A Tropa

Internado em um quarto de hospital, um viúvo (Otávio Augusto) é visitado por seus quatro filhos. Cada um deles trilhou um caminho distinto: o primogênito Humberto (Alexandre Menezes) é um dentista militar que mora com o pai; Artur (Edu Fernandes), casado e pai de duas filhas, trabalha em uma construtora investigada por corrupção; o jornalista Ernesto (Rafael Morpanini), em crise profissional, pediu demissão da empresa na qual trabalhava; e João Baptista (Daniel Marano), o caçula, é usuário de drogas com passagens por clínicas de reabilitação. Como se verá em A Tropa, peça do autor estreante Gustavo Pinheiro, com direção de Cesar Augusto, poderia ser uma simples reunião familiar, não fossem os rapazes unidos por mágoas profundas em relação ao patriarca, um autoritário militar da reserva.

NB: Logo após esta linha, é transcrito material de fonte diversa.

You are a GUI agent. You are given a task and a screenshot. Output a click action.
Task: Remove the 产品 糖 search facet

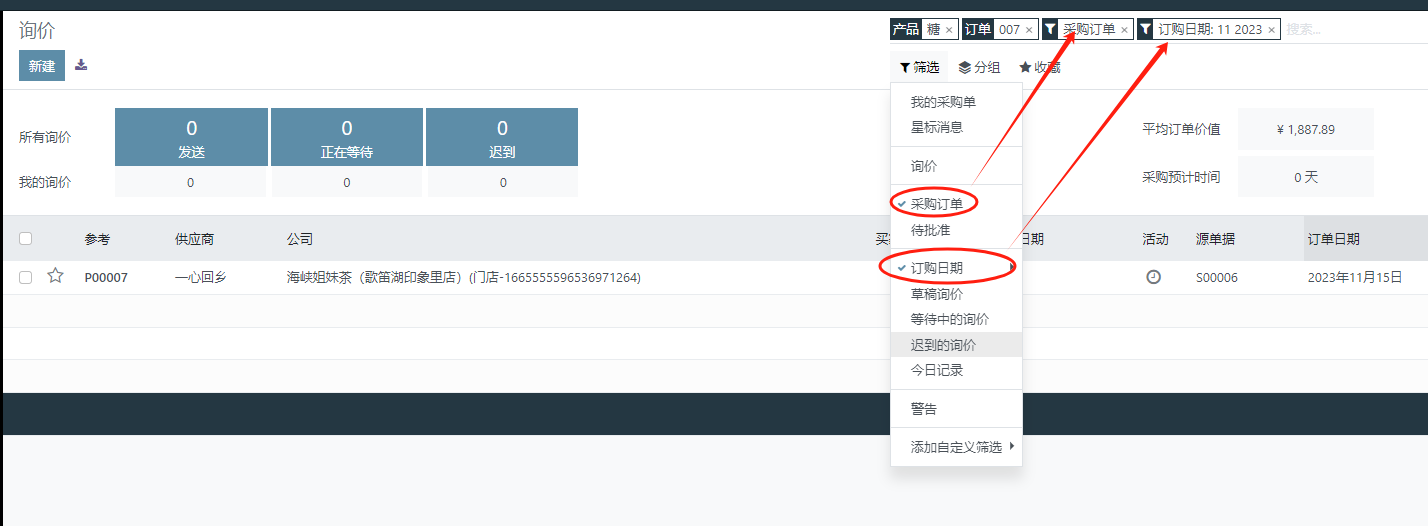(949, 30)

Vencedor da etapa carioca da última edição do concurso de dramaturgia Seleção Brasil em Cena, o texto expõe as vísceras de relações que tentam desesperadamente se manter de pé. De fato, em que pesem as ressalvas mútuas que pai e filhos cultivam entre si, escancaradas sem prudência, aqui parece subsistir um íntimo desejo de manter algum nível de união da “tropa” – ainda que à força de segredos, recalques e escamoteamentos que não resistirão ao infeliz encontro familiar. Por trás de um playwriting clássico do ponto de vista formal, de pegada abertamente realista e evocações algo novelescas, o autor exibe traquejo no desenvolvimento da trama e na construção dos diálogos, além de uma organicidade na incorporação de referências e discussões profundamente atuais.

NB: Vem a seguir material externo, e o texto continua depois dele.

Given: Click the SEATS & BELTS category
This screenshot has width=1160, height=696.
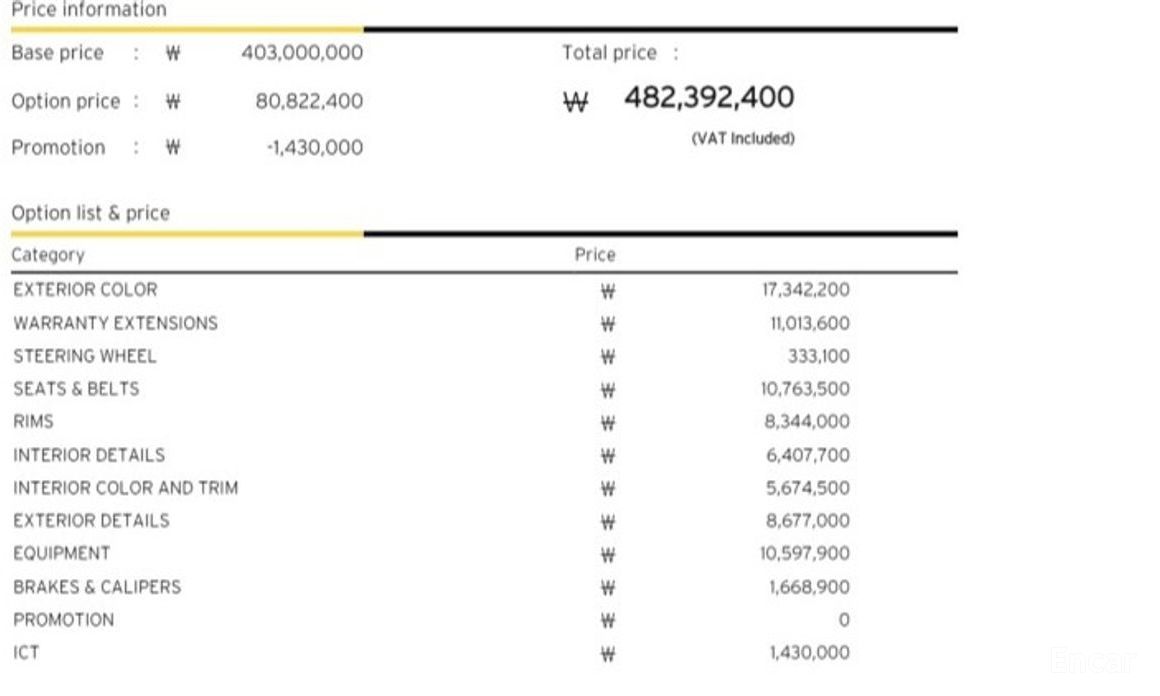Looking at the screenshot, I should (76, 389).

Em um interessante contraponto ao realismo do texto, o quarto de hospital recriado no belo cenário de Bia Junqueira é evocativo em seu minimalismo, sugerindo uma arena na qual os personagens se digladiam – impressão reforçada pela divisão da plateia em duas arquibancadas. A direção de Cesar Augusto, aqui assistido por Raquel André, tira o melhor proveito do bom acabamento do texto, impondo um ritmo ágil e um colorido abertamente cômico, sem descuido dos momentos de maior tensão dramática. Jovens recém-formados em artes cênicas, os quatro atores que interpretam os filhos atendem plenamente a essa linha traçada pelo diretor. Mas é Otávio Augusto quem, entre o humor e a perversidade, deleita-se com seu protagonismo e naturalmente catalisa as atenções.